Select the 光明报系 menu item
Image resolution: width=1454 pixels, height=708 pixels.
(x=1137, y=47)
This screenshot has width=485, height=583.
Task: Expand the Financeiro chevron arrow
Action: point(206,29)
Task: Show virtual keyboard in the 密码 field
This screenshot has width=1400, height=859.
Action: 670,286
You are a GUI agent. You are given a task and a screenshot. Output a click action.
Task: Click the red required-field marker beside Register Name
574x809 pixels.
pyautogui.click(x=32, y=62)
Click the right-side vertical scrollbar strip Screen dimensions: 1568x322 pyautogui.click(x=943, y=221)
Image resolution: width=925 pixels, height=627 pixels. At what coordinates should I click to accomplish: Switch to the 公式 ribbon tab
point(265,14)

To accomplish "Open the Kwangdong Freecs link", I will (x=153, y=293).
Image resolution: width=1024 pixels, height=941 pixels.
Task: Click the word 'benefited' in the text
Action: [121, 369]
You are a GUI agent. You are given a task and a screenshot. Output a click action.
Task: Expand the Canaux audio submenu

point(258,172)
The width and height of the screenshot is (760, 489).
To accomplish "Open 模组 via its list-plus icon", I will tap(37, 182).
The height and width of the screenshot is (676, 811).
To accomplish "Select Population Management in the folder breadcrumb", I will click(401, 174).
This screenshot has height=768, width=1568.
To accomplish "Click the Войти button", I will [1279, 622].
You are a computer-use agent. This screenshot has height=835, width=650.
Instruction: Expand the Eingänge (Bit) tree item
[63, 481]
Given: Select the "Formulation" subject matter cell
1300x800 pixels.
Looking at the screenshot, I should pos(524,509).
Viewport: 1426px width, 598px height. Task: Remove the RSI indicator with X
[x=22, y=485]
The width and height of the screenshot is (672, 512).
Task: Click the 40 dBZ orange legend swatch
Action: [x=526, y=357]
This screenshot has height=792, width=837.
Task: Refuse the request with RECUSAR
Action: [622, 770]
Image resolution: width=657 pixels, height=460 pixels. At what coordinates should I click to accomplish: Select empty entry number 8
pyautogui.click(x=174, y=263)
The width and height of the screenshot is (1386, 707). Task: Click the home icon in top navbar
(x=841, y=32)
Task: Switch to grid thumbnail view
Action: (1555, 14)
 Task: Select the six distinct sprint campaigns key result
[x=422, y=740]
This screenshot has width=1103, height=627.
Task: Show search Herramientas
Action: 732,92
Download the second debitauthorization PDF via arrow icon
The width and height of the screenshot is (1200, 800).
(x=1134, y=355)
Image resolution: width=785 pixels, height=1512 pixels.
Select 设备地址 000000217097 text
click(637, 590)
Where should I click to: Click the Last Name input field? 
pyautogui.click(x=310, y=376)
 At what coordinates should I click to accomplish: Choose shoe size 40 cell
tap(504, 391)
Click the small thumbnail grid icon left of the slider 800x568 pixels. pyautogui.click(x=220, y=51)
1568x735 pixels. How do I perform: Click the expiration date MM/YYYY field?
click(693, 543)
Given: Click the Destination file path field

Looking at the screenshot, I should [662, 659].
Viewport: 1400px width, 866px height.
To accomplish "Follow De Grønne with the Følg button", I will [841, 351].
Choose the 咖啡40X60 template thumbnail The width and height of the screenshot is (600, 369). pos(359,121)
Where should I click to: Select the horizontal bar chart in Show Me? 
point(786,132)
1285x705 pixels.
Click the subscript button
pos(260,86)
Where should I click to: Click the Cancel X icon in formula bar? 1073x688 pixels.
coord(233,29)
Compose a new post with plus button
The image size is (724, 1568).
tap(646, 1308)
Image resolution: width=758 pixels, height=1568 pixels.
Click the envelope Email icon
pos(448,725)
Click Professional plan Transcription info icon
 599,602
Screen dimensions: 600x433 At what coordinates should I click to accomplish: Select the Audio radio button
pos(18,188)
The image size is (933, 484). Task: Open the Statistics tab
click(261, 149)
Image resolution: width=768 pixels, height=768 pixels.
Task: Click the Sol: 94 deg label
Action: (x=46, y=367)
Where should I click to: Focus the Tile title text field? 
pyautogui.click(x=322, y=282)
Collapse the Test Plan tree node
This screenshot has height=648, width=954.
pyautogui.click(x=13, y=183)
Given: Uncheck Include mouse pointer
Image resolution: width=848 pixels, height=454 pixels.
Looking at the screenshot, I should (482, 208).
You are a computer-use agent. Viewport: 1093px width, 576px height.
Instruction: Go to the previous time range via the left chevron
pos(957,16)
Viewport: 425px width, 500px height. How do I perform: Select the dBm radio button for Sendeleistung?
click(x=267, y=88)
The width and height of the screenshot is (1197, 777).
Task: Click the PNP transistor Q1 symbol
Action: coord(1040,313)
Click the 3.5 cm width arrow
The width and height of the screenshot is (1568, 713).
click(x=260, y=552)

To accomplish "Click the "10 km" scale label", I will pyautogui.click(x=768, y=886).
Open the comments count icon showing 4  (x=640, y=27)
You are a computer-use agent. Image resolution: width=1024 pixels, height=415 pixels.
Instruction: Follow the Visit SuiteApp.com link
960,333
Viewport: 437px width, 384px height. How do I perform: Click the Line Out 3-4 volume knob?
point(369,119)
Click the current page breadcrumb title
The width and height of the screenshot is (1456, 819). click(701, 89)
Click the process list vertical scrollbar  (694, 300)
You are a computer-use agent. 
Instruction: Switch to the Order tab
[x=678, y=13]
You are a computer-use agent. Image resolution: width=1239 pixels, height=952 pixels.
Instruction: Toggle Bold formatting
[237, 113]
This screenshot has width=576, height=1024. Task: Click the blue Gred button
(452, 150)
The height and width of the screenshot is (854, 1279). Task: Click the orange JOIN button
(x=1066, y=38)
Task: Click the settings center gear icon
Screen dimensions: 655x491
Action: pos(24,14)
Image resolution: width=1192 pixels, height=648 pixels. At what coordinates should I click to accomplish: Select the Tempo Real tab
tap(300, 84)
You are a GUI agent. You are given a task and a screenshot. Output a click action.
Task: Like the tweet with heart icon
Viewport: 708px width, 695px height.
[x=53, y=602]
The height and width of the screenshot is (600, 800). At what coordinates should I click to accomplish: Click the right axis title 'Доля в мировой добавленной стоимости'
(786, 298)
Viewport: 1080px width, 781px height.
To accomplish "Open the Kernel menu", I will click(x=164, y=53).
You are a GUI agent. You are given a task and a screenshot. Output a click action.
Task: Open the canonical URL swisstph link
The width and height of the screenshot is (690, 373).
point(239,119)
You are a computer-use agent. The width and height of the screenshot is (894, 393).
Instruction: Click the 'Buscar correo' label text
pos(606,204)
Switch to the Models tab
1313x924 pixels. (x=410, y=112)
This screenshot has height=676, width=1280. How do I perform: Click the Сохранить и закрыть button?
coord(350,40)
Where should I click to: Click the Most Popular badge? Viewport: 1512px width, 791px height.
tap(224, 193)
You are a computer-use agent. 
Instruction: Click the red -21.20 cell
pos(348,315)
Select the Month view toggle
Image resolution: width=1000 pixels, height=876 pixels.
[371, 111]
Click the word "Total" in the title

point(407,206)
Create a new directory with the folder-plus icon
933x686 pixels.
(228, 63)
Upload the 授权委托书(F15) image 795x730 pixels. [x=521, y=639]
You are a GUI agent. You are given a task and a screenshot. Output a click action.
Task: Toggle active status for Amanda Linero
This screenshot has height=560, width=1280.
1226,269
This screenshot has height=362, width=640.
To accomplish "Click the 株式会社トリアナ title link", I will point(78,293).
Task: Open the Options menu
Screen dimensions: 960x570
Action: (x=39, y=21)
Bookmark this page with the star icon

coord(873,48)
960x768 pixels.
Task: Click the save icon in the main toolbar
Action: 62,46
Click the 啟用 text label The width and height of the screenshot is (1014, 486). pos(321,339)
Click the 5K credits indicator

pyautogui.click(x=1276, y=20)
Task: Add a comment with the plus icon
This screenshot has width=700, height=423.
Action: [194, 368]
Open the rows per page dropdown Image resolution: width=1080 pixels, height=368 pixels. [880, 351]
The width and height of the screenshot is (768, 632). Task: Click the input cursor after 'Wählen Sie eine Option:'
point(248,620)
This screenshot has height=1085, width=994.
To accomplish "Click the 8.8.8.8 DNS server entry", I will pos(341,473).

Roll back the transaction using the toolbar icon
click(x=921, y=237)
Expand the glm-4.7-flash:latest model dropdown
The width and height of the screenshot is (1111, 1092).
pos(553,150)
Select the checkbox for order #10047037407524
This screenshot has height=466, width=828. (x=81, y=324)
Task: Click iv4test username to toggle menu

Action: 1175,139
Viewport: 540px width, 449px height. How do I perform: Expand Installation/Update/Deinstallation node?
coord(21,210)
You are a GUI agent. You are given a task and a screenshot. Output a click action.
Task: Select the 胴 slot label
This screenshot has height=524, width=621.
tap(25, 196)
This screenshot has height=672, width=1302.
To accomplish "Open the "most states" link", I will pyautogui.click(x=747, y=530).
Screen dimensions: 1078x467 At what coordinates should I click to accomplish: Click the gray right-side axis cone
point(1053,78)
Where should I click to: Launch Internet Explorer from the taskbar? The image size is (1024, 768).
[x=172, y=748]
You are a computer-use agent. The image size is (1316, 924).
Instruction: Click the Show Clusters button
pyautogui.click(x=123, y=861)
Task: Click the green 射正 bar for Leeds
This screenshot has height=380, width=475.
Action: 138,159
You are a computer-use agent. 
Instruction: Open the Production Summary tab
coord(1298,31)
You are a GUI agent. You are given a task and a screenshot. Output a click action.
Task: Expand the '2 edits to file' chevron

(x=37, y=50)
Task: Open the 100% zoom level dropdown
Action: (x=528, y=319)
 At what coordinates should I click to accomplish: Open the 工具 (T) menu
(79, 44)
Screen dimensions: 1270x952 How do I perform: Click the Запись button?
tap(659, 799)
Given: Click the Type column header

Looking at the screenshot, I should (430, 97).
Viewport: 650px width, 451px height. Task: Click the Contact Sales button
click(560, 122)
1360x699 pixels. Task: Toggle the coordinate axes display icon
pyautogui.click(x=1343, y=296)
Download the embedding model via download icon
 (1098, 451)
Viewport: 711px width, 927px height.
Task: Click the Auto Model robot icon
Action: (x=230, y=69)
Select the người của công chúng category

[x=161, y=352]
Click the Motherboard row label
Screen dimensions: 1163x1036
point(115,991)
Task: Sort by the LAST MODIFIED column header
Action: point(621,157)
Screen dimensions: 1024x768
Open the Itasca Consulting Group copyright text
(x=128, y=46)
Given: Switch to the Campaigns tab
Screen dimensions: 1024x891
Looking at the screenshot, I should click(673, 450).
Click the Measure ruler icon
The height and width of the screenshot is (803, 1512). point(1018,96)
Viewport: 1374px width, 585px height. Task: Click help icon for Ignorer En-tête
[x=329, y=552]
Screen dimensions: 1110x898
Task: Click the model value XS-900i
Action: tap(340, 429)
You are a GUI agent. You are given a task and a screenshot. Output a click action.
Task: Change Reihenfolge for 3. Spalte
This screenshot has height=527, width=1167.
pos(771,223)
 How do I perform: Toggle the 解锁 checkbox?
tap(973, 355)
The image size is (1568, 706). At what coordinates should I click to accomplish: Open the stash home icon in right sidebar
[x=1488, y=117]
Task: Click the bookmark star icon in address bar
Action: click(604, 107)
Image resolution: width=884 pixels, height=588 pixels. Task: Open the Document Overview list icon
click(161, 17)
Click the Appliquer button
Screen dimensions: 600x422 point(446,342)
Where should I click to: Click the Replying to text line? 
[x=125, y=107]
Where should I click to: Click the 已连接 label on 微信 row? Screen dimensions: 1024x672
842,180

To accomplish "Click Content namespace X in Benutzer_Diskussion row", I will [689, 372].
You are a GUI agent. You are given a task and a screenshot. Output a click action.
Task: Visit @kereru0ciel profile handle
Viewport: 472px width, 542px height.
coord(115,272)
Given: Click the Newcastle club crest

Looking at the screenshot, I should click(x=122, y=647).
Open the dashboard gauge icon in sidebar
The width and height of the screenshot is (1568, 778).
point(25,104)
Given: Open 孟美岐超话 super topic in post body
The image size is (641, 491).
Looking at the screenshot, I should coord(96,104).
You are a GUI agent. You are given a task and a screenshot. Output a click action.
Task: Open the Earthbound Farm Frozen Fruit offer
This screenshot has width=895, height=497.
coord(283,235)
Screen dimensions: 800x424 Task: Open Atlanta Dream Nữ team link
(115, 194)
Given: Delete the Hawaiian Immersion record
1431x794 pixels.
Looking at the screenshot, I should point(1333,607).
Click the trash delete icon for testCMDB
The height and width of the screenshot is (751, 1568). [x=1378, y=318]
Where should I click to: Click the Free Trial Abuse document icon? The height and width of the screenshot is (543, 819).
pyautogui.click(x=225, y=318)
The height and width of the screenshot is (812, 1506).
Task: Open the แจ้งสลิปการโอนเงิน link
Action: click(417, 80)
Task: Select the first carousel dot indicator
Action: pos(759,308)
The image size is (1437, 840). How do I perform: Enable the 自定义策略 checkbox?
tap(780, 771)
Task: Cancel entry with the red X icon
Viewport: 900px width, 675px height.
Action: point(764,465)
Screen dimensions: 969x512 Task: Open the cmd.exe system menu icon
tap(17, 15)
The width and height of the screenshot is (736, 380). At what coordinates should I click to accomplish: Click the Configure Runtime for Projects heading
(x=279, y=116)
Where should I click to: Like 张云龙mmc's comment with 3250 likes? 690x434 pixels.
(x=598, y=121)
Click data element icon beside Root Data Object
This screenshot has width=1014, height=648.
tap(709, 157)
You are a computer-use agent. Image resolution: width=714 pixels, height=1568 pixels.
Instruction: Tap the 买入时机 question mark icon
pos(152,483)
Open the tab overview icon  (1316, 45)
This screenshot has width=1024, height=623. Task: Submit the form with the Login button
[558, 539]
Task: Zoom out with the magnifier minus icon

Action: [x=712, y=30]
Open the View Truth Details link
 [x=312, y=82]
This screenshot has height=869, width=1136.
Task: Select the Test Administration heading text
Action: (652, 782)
_ _ _
— WHAT TO DO —
Copy every line of the material above in which the string "vertical" can be found.

— TASK ANSWER —
Click the right-side vertical scrollbar strip Screen dimensions: 1568x322 pyautogui.click(x=943, y=221)
Click the process list vertical scrollbar  (694, 300)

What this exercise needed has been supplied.